## Work to complete
Please list every spelling that the post below on Ahmadinejad's family name uses for the name his family gave up.

## Text shown
--------------------------------------------------
Saturday, October 3, 2009

Mahmoud Ahmadinejad from a Jewish family?

This is a fascinating story, if true - Mahmoud Ahmadinejad revealed to have Jewish past.
A photograph of the Iranian president holding up his identity card during elections in March 2008 clearly shows his family has Jewish roots. A close-up of the document reveals he was previously known as Sabourjian – a Jewish name meaning cloth weaver. The short note scrawled on the card suggests his family changed its name to Ahmadinejad when they converted to embrace Islam after his birth.

The Sabourjians traditionally hail from Aradan, Mr Ahmadinejad's birthplace, and the name derives from "weaver of the Sabour", the name for the Jewish Tallit shawl in Persia. The name is even on the list of reserved names for Iranian Jews compiled by Iran's Ministry of the Interior....

A London-based expert on Iranian Jewry said that "jian" ending to the name specifically showed the family had been practising Jews. "He has changed his name for religious reasons, or at least his parents had," said the Iranian-born Jew living in London. "Sabourjian is well known Jewish name in Iran."
An article from 2005 in the Guardian also talks about the name change, but without mentioning that the family was Jewish previously.
The Saborjhian family rented the two-storey house before leaving their impoverished environment in the late 1950s in search of prosperity in Tehran. Mr Ahmadinejad was little more than one year old when they went to the city.

It was a move that coincided with changing the family name, a step taken for a mixture of religious and economic reasons, relatives say.

The name change provides an insight into the devoutly Islamic working-class roots of Mr Ahmadinejad's brand of populist politics. The name Saborjhian derives from thread painter - sabor in Farsi -a once common and humble occupation in the carpet industry in Semnan province, where Aradan is situated.

Ahmad, by contrast, is a name also used for the prophet Muhammad and means virtuous; nejad means race in Farsi, so Ahmadinejad can mean Muhammad's race or virtuous race.
"Moving from a village to big cities was so common and widespread at that time that perhaps people, not wanting to show their roots, would change their names," said Mehdi Shahhosseini, 31, son of one of Mr Ahmadinejad's cousins, still living in Aradan.
A skeptical take from Evan Hill, a blogger on a site called The Majlis, points out that the Telegraph and Guardian articles contradict themselves on the meaning of the name Sabourjian. Another thing that strikes me as possibly fishy about the Telegraph article is that it quotes an unnamed "London-based expert on Iranian Jewry." Who is he? Why didn't the article name him?

An article on the Radio Free Europe website from January of this year says that:
Mehdi Khazali, the son of the conservative Ayatollah Khazali, has written on his personal website that he recently learned that President Mahmud Ahmadinejad has Jewish roots. Khazali notes that Ahmadinejad changed his family name from Saburjian, and says that the origins of the Saburjian family in the town of Aradan should be investigated.
--------------------------------------------------
Pointing records for text and elements
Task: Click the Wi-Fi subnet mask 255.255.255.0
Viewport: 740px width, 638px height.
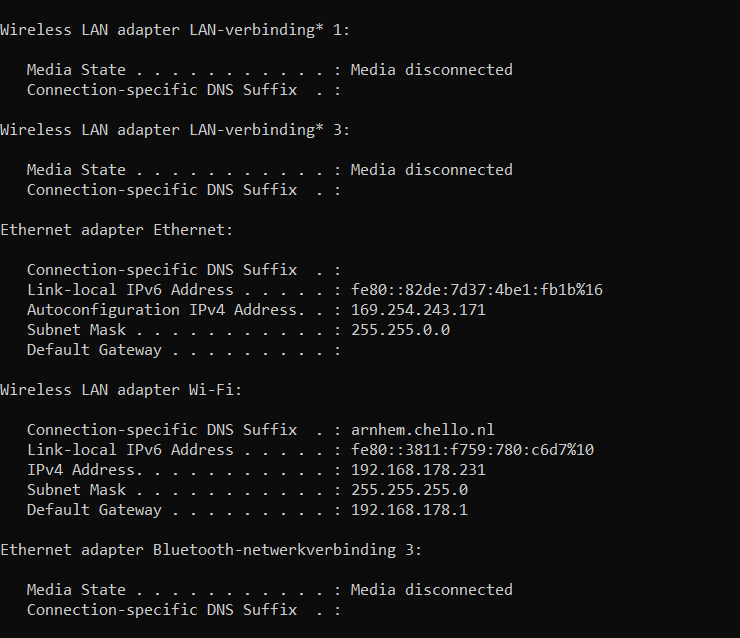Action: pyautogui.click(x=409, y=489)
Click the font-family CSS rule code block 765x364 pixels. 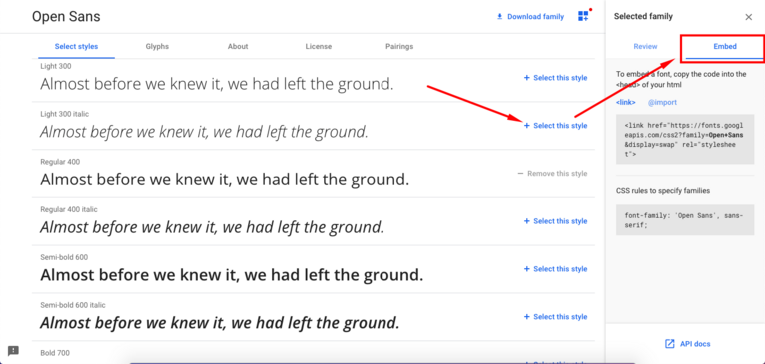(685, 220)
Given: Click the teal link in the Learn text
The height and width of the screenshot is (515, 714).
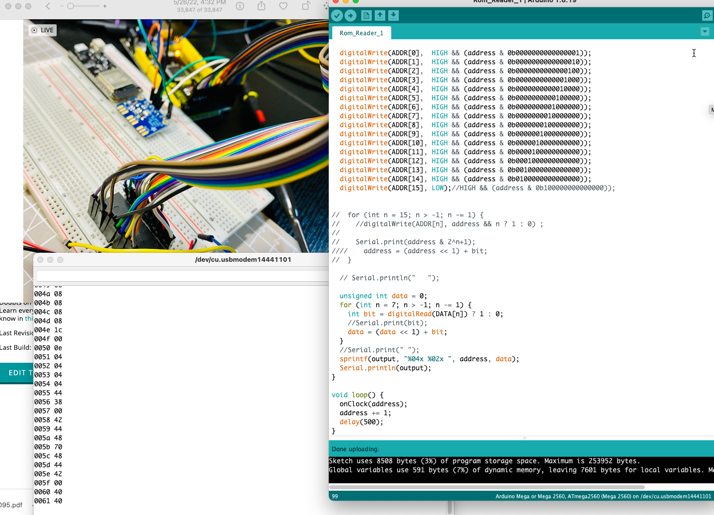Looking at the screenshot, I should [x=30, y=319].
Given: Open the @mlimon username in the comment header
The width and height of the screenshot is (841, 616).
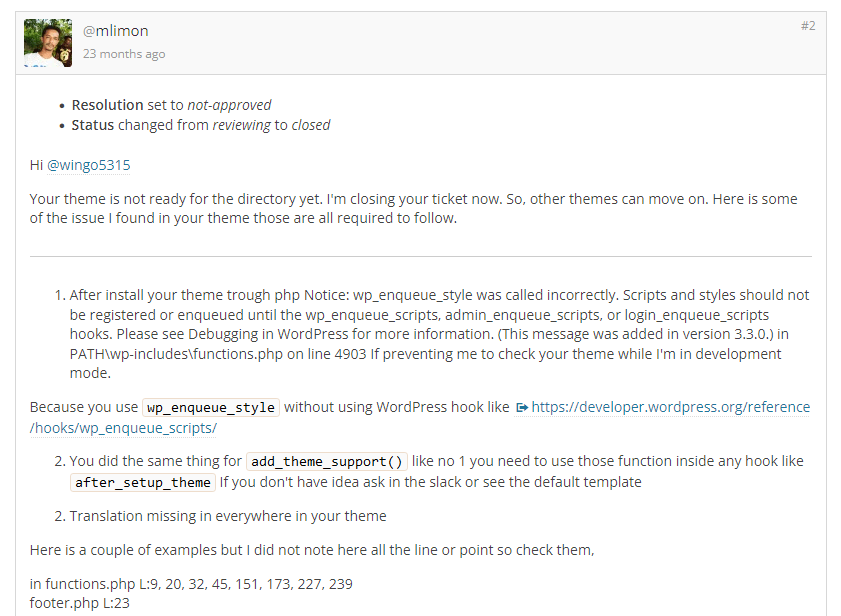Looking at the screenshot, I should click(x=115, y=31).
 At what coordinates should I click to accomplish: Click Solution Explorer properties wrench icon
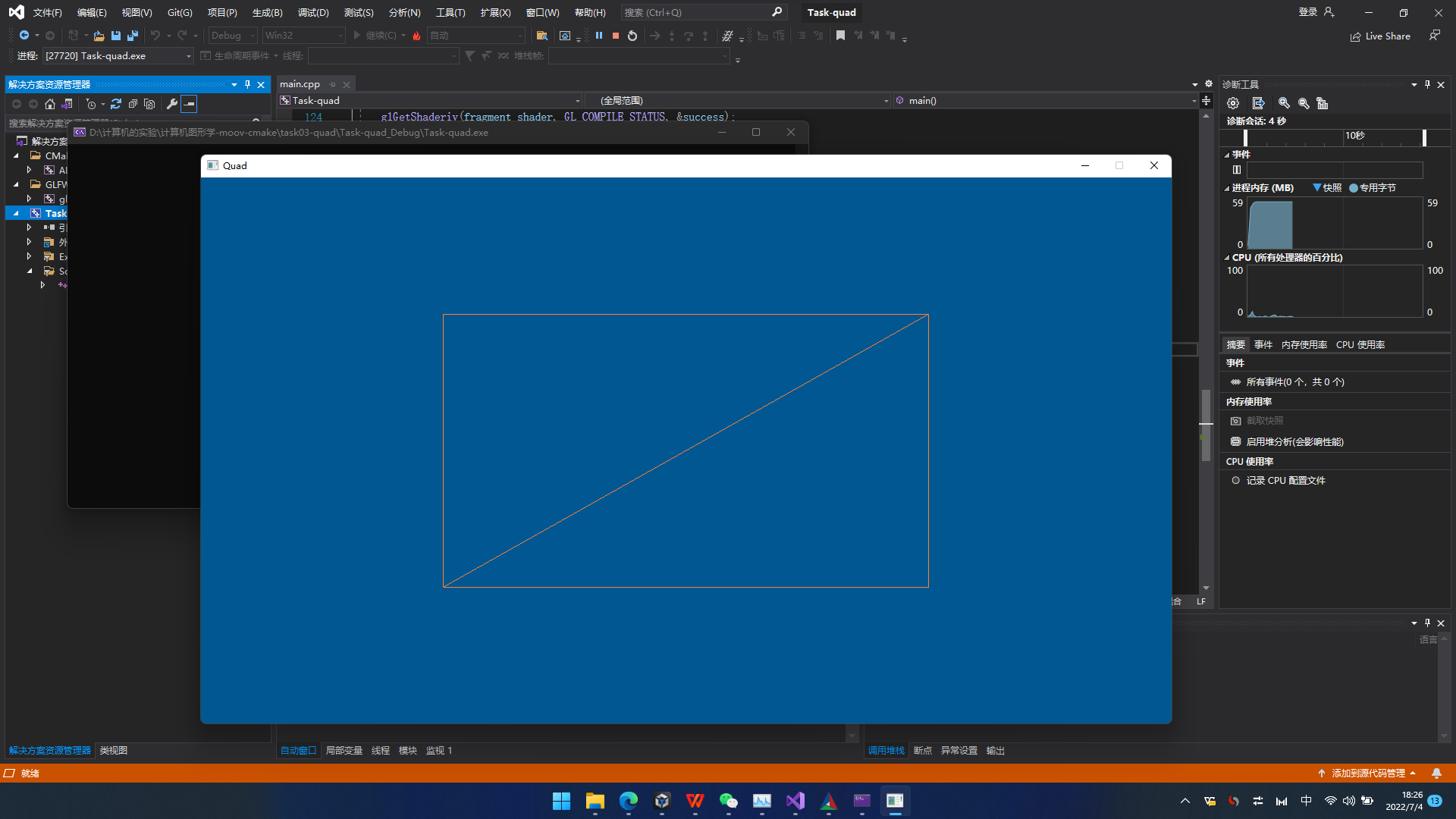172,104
--------------------------------------------------
## In response
Sabourjian, Saborjhian, Saburjian